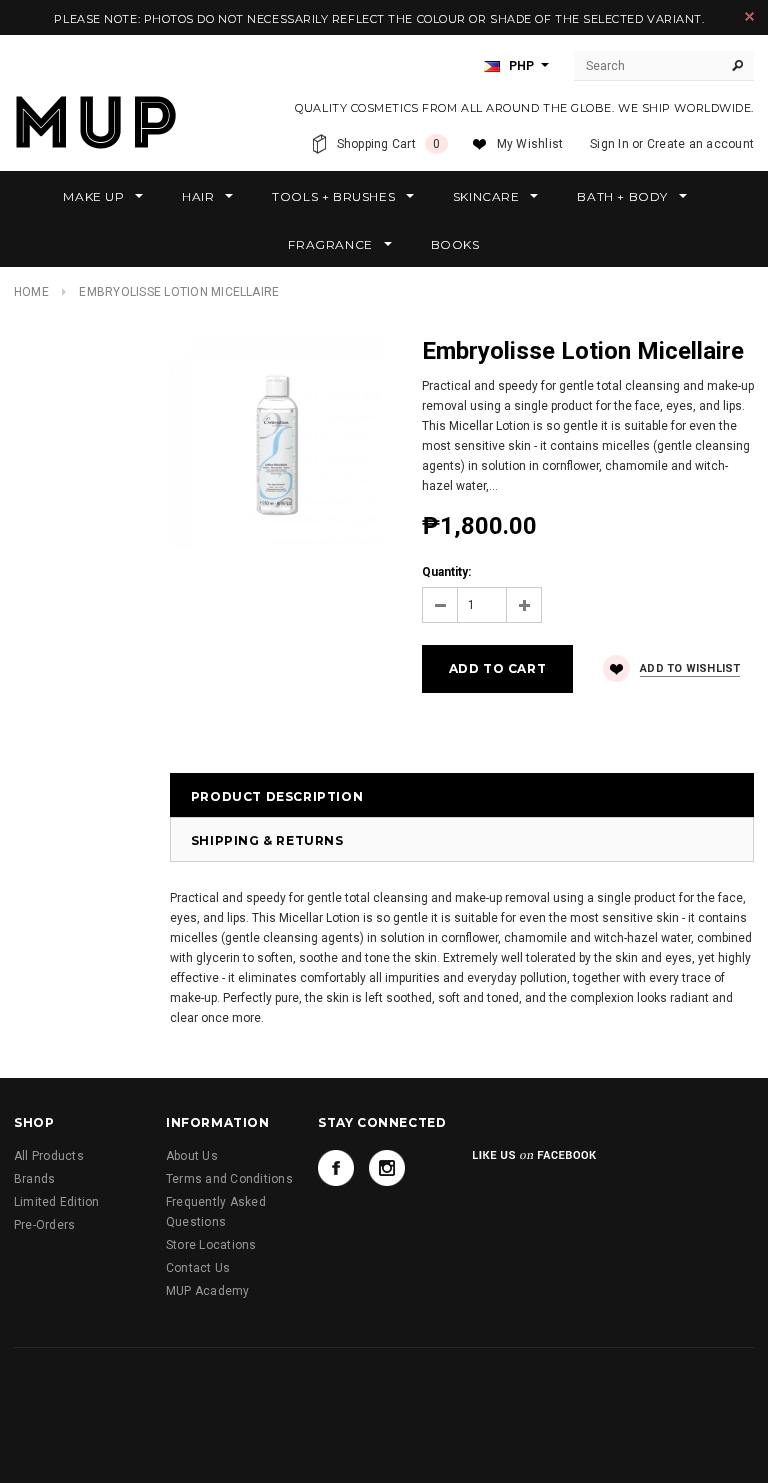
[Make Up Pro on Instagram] (387, 1168)
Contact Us (198, 1268)
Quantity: (446, 572)
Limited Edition (57, 1202)
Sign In (609, 144)
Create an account (700, 144)
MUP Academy (208, 1291)
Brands (34, 1179)
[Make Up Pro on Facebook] (336, 1168)
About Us (192, 1156)
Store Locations (211, 1245)
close (749, 16)
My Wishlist (530, 144)
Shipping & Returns (267, 840)
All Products (49, 1156)
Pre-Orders (44, 1225)
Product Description (277, 796)
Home (31, 292)
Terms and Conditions (229, 1179)
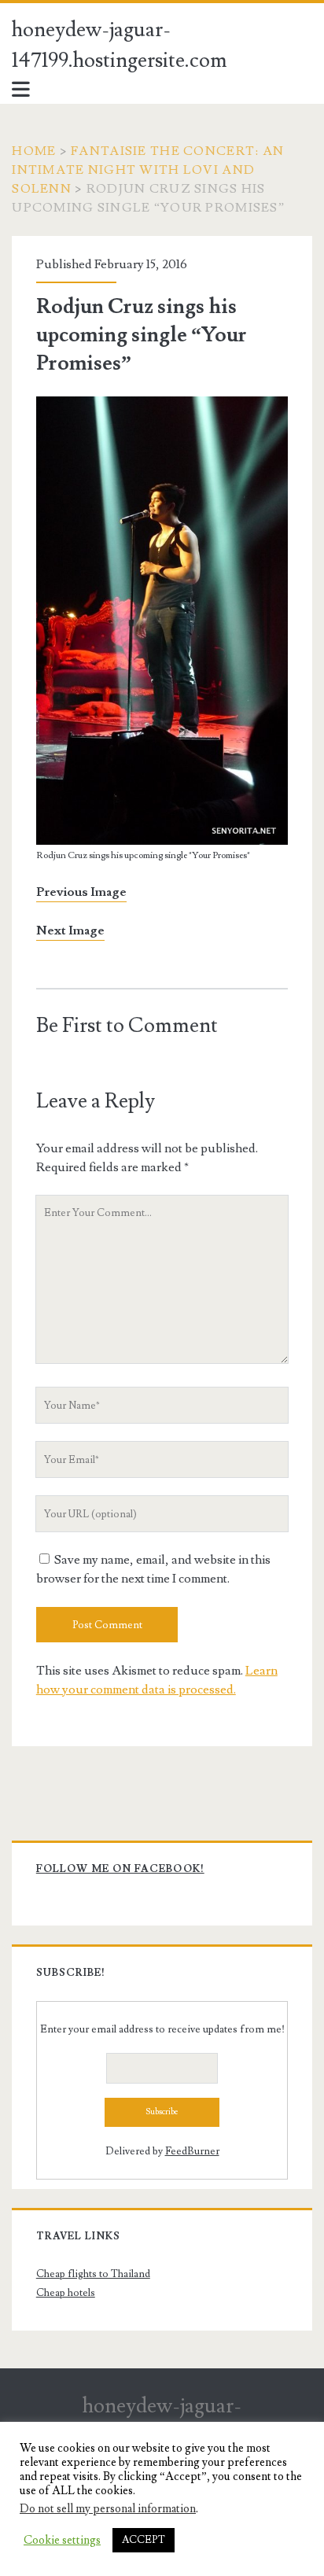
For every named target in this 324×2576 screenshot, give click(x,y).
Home (34, 151)
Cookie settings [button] (62, 2541)
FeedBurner (192, 2151)
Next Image (70, 930)
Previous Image (81, 892)
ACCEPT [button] (143, 2540)
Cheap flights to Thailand (93, 2274)
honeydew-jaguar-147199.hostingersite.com (119, 45)
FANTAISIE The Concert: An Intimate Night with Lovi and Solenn (148, 170)
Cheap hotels (65, 2293)
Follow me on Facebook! (120, 1869)
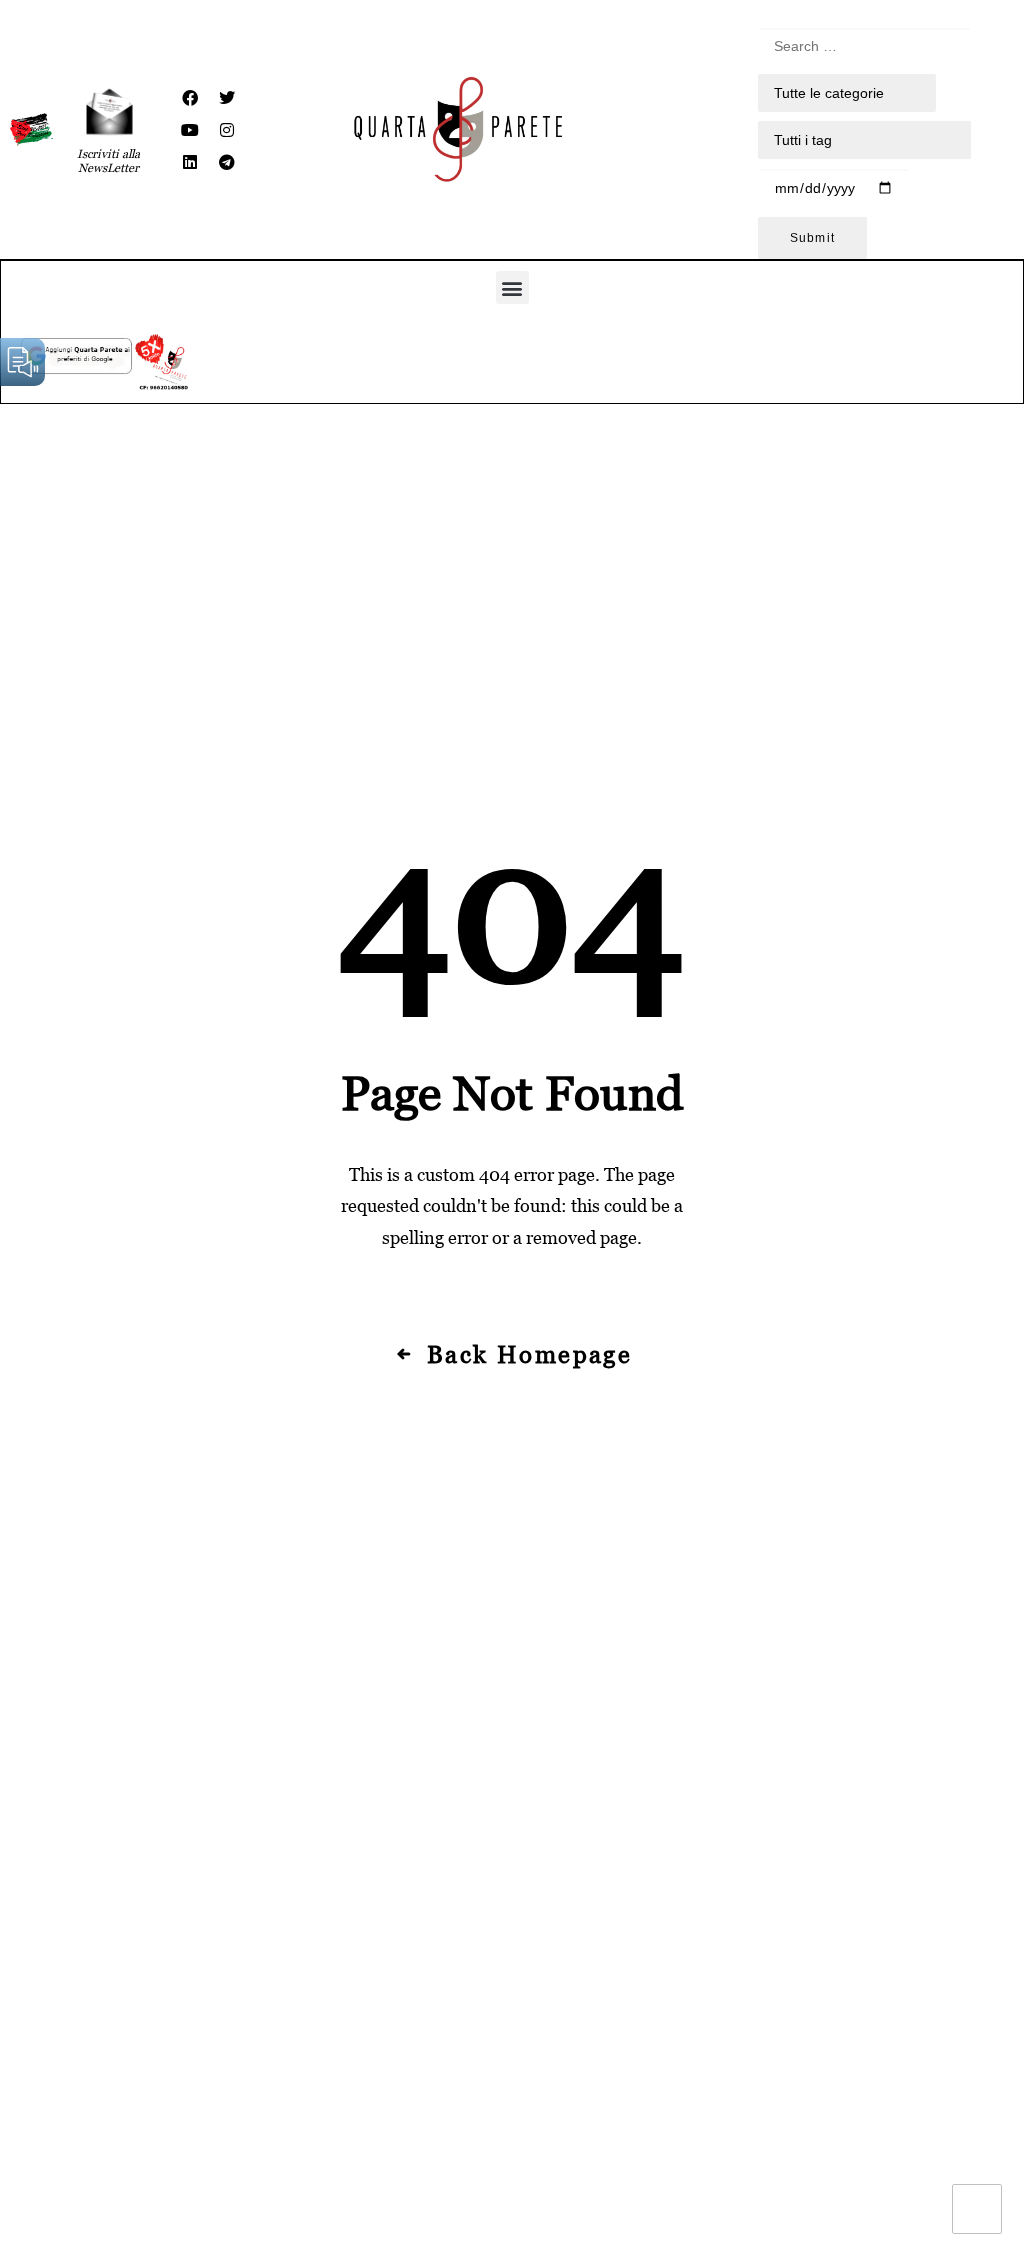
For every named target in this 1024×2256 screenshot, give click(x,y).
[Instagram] (227, 130)
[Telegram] (227, 162)
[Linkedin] (190, 162)
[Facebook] (190, 98)
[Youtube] (190, 130)
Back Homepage (529, 1354)
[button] (512, 287)
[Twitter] (227, 98)
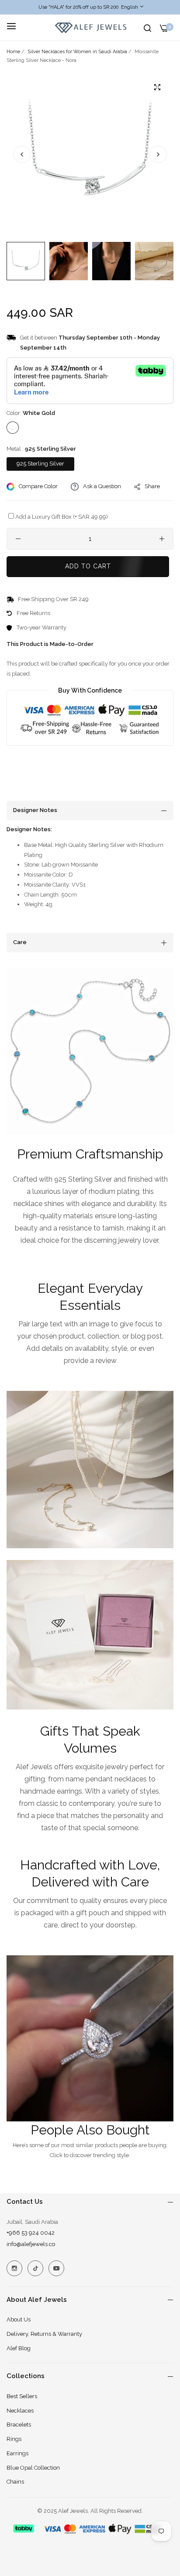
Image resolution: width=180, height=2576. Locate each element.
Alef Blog (19, 2348)
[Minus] (18, 538)
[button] (158, 154)
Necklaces (20, 2410)
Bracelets (19, 2424)
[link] (90, 1051)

________________________

What needs to be done -
Search the material above for "this". Copy each line that has it.

Written answer -
For every named target in this 324×2576 screenshot, give click(x,y).
For every named target in this 1024×2256 screenshot, give click(x,y).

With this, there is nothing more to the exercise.